Every line of the entries below that mentions "input" is to be copied out.

+++ Records to use

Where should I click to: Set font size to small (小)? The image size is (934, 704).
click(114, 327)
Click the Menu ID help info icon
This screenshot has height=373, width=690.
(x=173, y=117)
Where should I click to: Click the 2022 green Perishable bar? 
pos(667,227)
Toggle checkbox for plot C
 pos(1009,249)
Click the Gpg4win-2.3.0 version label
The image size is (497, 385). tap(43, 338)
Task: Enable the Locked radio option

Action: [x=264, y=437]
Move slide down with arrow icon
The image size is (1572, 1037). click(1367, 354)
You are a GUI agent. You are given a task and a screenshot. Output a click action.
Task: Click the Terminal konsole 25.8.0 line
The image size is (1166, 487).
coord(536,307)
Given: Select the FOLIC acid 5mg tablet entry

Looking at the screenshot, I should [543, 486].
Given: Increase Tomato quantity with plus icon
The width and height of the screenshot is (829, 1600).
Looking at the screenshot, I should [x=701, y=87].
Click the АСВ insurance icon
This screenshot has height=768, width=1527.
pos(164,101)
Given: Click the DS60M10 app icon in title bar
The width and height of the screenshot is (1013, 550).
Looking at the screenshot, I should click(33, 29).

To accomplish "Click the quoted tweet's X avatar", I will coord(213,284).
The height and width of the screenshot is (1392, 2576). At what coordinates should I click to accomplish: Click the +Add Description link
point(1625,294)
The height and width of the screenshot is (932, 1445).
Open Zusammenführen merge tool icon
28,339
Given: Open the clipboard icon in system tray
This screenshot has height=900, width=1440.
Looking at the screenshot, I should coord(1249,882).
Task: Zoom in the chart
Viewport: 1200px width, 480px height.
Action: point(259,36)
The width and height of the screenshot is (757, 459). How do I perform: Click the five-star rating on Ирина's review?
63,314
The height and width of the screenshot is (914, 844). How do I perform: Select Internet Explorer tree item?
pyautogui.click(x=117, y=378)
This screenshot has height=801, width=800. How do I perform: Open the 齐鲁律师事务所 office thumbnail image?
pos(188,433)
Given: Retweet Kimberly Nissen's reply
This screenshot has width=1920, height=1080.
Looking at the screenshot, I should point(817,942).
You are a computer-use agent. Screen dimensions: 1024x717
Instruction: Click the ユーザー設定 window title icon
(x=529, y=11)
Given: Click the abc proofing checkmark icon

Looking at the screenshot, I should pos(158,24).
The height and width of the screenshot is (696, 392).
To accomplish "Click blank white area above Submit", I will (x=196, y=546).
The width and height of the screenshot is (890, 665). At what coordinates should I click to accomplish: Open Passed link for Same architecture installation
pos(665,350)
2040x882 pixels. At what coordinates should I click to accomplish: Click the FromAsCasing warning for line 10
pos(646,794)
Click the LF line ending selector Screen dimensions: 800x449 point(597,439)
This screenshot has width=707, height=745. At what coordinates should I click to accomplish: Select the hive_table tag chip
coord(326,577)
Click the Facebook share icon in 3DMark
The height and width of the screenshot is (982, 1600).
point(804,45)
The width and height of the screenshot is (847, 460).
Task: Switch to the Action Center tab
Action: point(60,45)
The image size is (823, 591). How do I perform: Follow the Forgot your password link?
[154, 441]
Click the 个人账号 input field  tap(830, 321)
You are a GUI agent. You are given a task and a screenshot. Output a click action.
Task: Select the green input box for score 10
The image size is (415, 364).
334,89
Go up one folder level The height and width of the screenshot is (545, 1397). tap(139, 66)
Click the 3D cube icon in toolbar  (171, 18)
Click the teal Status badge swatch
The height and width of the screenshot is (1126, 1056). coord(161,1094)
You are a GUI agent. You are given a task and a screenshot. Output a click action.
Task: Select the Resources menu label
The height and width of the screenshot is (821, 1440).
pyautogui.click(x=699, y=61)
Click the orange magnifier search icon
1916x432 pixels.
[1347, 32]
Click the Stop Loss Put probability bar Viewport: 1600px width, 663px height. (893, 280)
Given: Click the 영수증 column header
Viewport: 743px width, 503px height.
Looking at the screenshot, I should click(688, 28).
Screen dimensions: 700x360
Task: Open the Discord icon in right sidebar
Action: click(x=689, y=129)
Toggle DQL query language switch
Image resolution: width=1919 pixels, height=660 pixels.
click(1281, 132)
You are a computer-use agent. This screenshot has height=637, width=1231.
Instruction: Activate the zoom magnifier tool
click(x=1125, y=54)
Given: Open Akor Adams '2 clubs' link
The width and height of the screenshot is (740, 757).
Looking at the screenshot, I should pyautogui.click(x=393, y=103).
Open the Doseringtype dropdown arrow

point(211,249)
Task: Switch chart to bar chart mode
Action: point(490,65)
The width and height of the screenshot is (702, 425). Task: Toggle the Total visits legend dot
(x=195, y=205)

++++++

▶ **Result of this exercise**:
Click the 个人账号 input field  tap(830, 321)
Task: Select the green input box for score 10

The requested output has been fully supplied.